Nel giorno dell’ennesimo presidio delle lavoratrici e dei lavoratori delle strutture private accreditate del Lazio, questa mattina sotto la sede Aris di Roma, la presidente di Aiop Lazio, l’associazione laica degli imprenditori della sanità privata, smentisce la sua stessa delegazione rinnegando i contenuti dell’accordo raggiunto con la preintesa del 10 giugno, con cui si definivano gli aumenti tabellari del personale sanitario. Gli stipendi sono fermi a 14 anni fa, e un avanzamento di tutele e diritti, primo passo per riequilibrare le tante disparità esistenti rispetto ai colleghi del pubblico.

“Quanto affermato dalla dottoressa Faroni aggrava l’atteggiamento assunto dalle parti datoriali rispetto alla sigla del contratto. Oltre alle garanzie economiche da parte delle istituzioni pubbliche, che hanno confermato la copertura del 50% delle risorse necessarie al rinnovo, secondo la presidente Faroni il welfare aziendale dovrebbe essere alternativo all’aumento dei salari. Già questa è un’offesa alla dignità dei lavoratori: forse non sa cosa vuol dire mantenere vita, figli e famiglie con lo stipendio derivante dal proprio lavoro. Salari bloccati da 14 anni significano un impoverimento netto, rispetto all’aumento del costo della vita registrato nel medesimo periodo. È vergognoso che per interessi di gruppo e personali si tengano in ostaggio i lavoratori e si neghi loro il più basilare dei diritti: l’equa corresponsione economica rispetto alla professione svolta. Quanto rispetto abbia del lavoro e quanto poco attendibile sia la sua posizione lo dimostra il fatto che, nelle strutture del suo gruppo, per alcuni servizi dati in subappalto a cooperative si applicano contratti non siglati né dalle confederazioni sindacali, né dalla stessa Aiop. Evidentemente la visione del lavoro è arretrata al limite della schiavitù. I lavoratori non hanno diritto a una vita dignitosa”. Così Giancarlo Cenciarelli, Fp Cgil Roma Lazio, Roberto Chierchia, Cisl Fp Lazio, Sandro Bernardini, Uil Fpl Roma e Lazio.

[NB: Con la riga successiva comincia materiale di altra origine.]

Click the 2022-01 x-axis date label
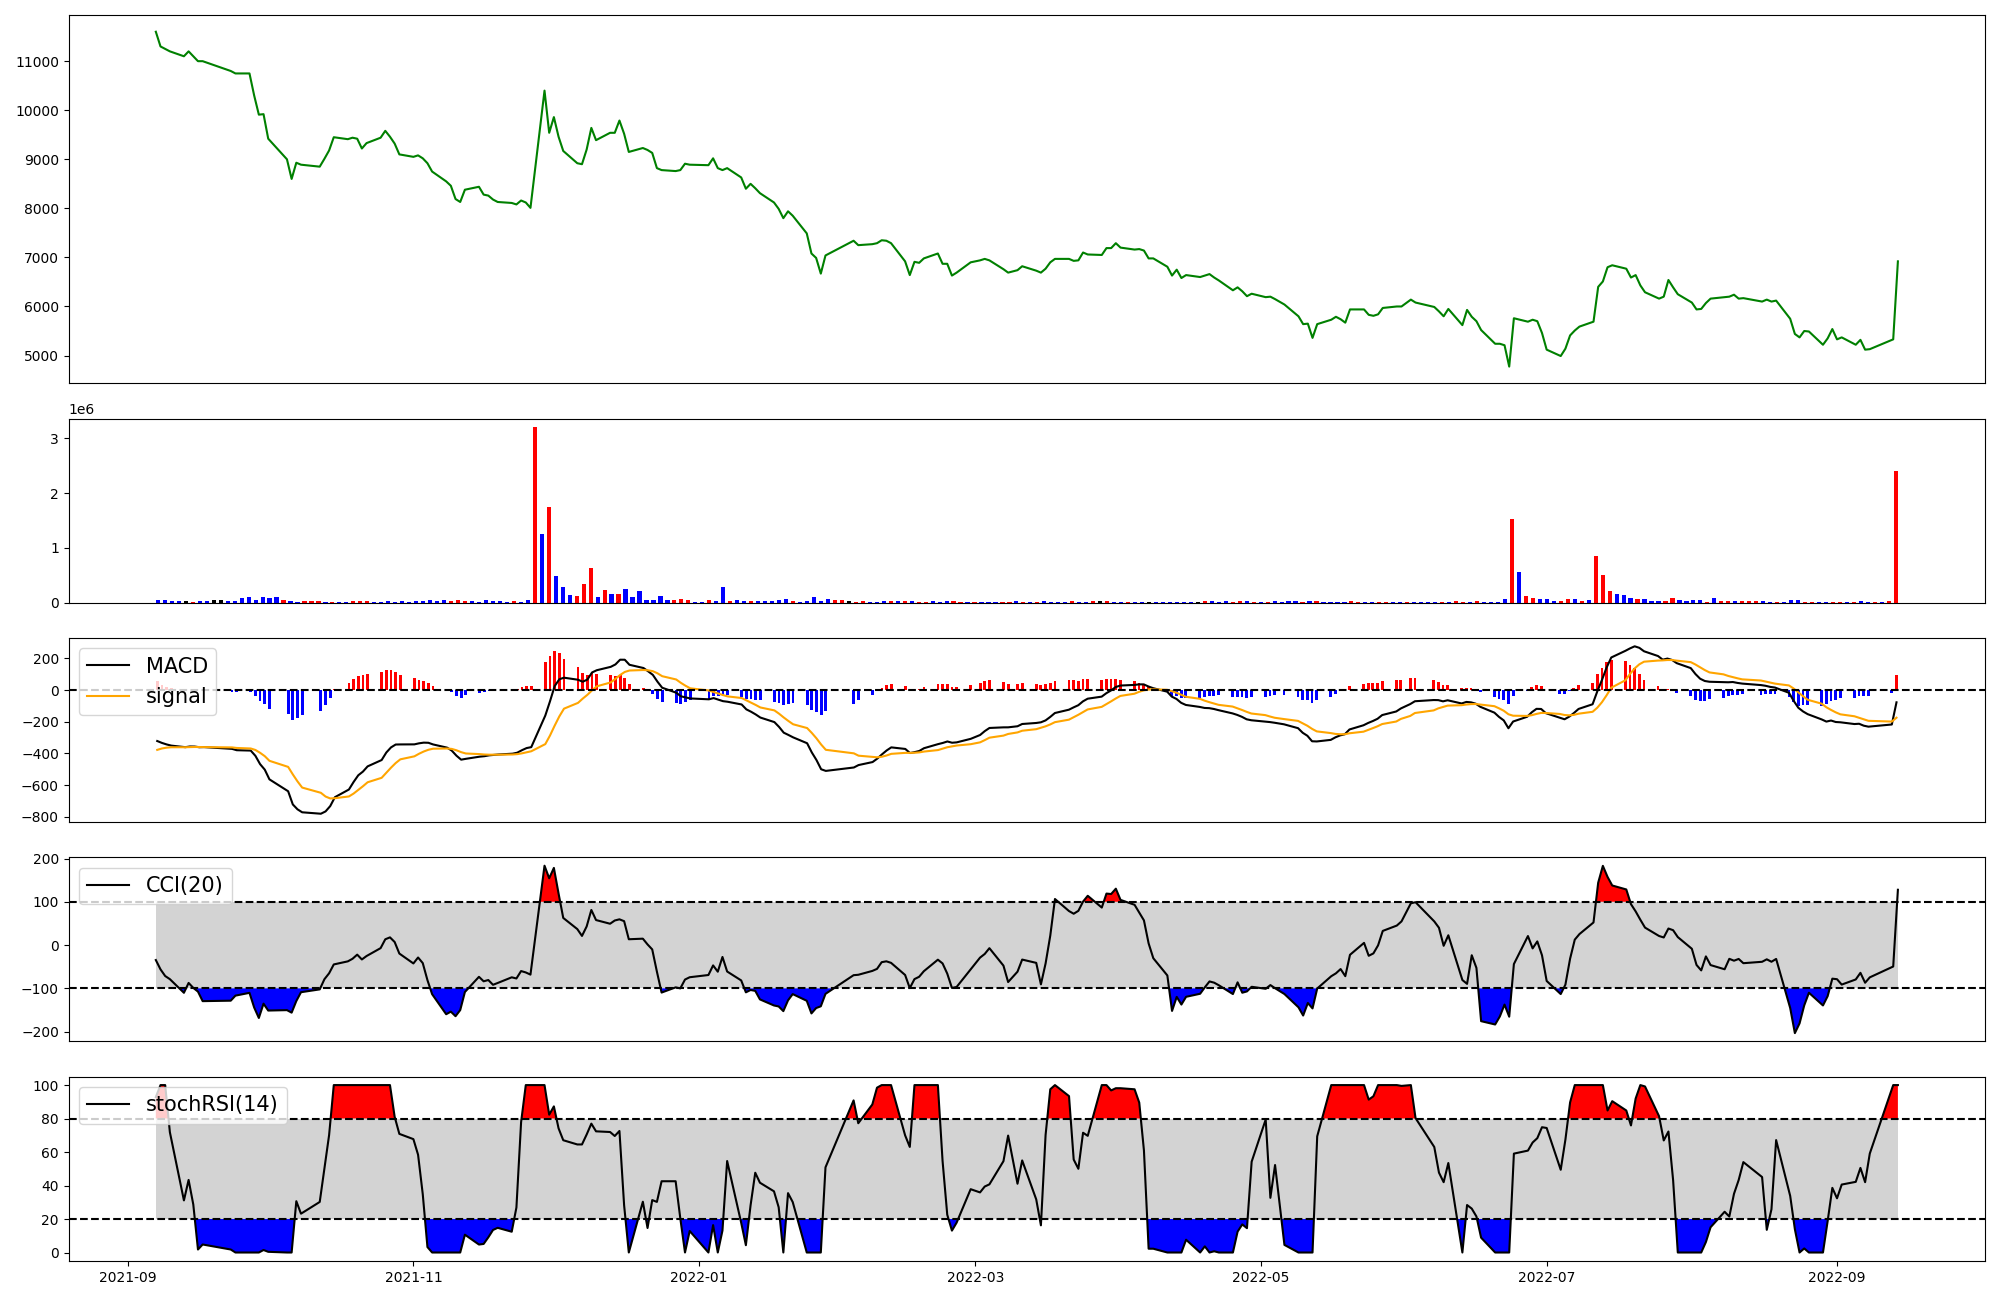This screenshot has height=1300, width=2000. click(x=698, y=1277)
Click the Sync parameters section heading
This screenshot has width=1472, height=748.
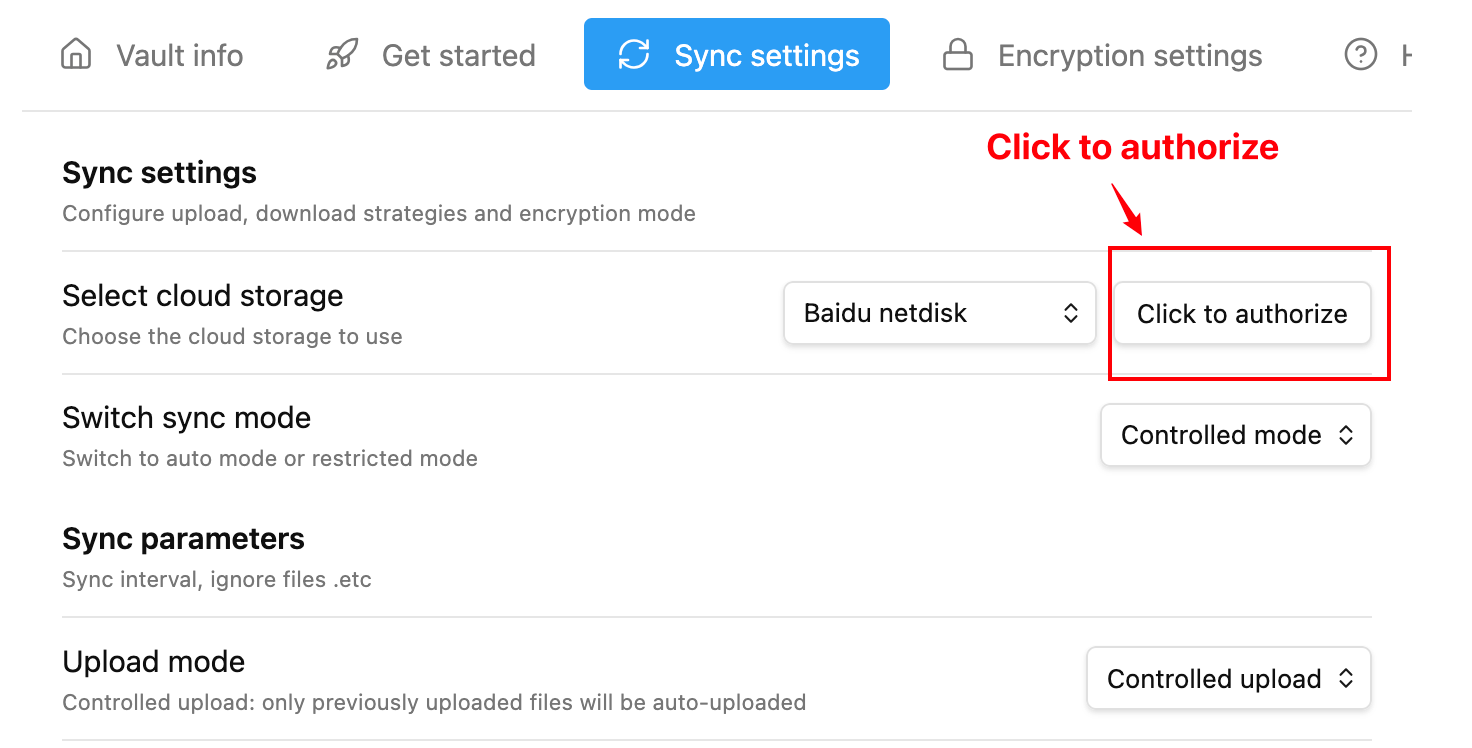click(184, 539)
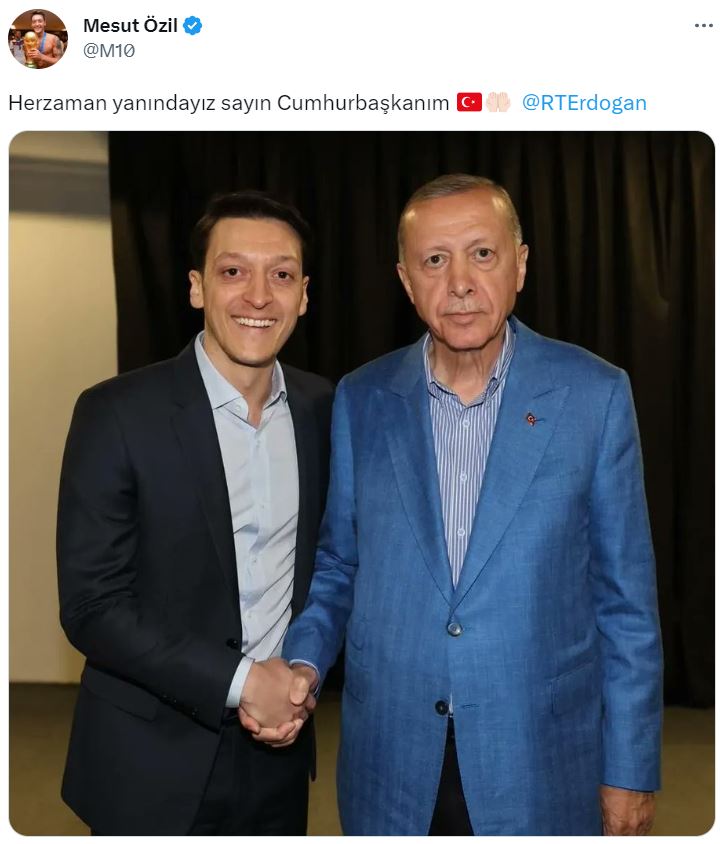The image size is (720, 844).
Task: Click the raised palms emoji in tweet
Action: (498, 102)
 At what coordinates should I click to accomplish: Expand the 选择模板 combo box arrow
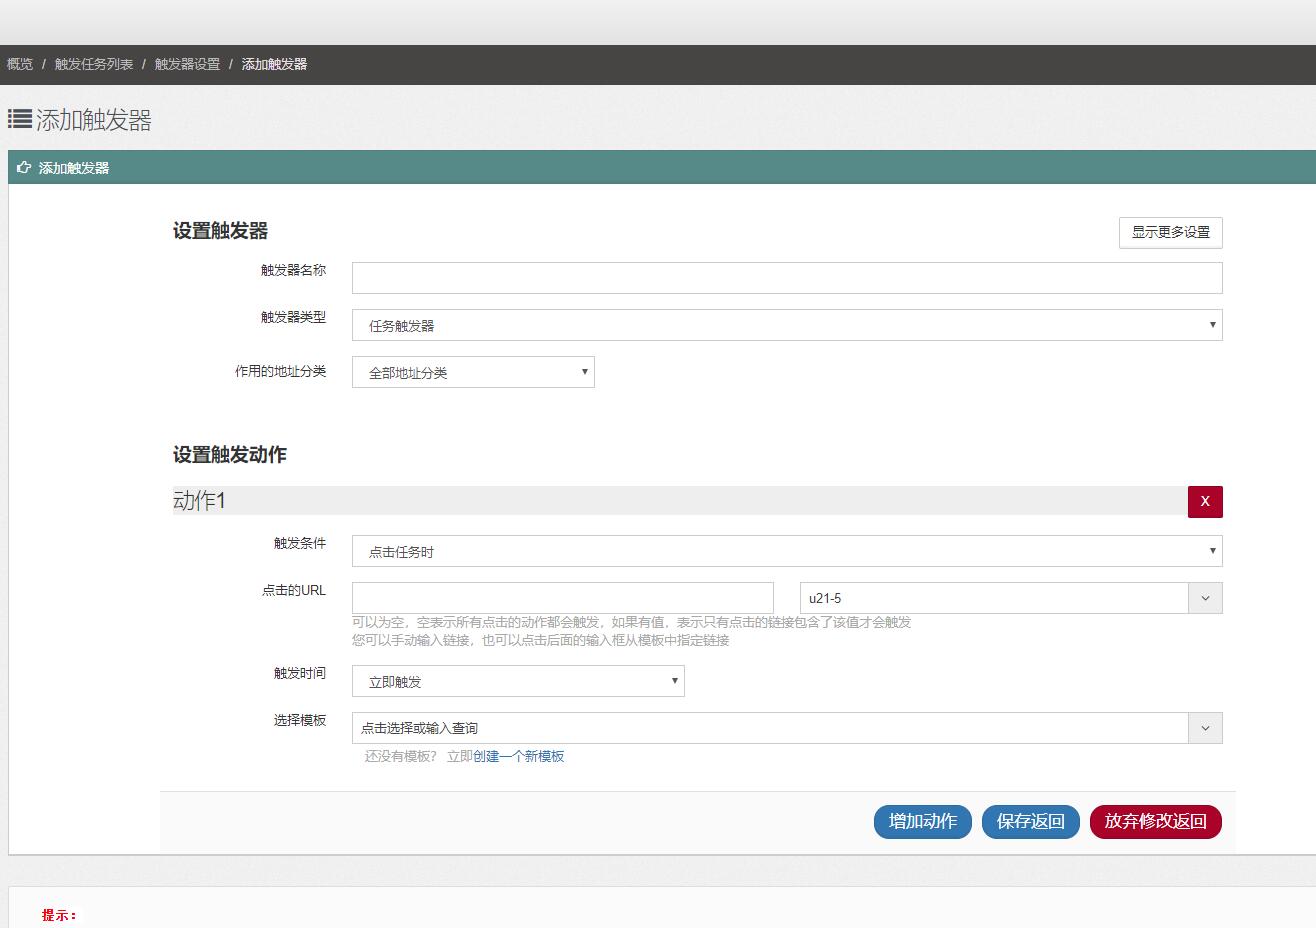tap(1205, 728)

“Da quanto scritto nella preintesa non si torna indietro: si può discutere di welfare unicamente come risorsa aggiuntiva. Mettano più soldi su bonus integrativi, ma garantiscano gli aumenti salariali su cui si è trovato l’accordo. Un buono acquisto non sostituisce l’aumento tabellare, che deve essere regolato dal contratto nazionale. Il salario non è un benefit, è un diritto costituzionale. Pensarla diversamente è un insulto a ogni lavoratore, e qui si parla di operatori sanitari, che rischiano la vita ogni giorno per la salute di tutti e rendono possibile l’efficienza delle  strutture private per cui lavorano, quindi i loro stessi profitti”, proseguono i segretari generali.

“Ci auguriamo che cambi radicalmente la posizione complessiva delle parti datoriali rispetto alla sigla del contratto. Ricordiamo ancora che è la prima volta che in Italia non si ratifica  un contratto su cui già c’è stata intesa. Chi è abituato a smentire se stesso e a gettare fumo negli occhi, per non assumersi responsabilità non può avere credibilità né essere ritenuto affidabile. Ora è il momento che tutte le istituzioni intervengano, ponendo seriamente la questione dei requisiti fondamentali per continuare a svolgere servizio pubblico in accreditamento. Regole imprescindibili da rispettare, a partire dall’applicazione di un contratto nazionale di riferimento, adeguatamente rinnovato, che riconosca diritti, salari e tutele a tutti i lavoratori. Se Aiop Lazio continuerà su questa linea e continuerà a rifiutarsi di firmare il contratto, porteremo la voce dei lavoratori, forte, sotto le finestre dell'AIOP Lazio e della sua presidente”, concludono Cenciarelli, Chierchia e Bernardini.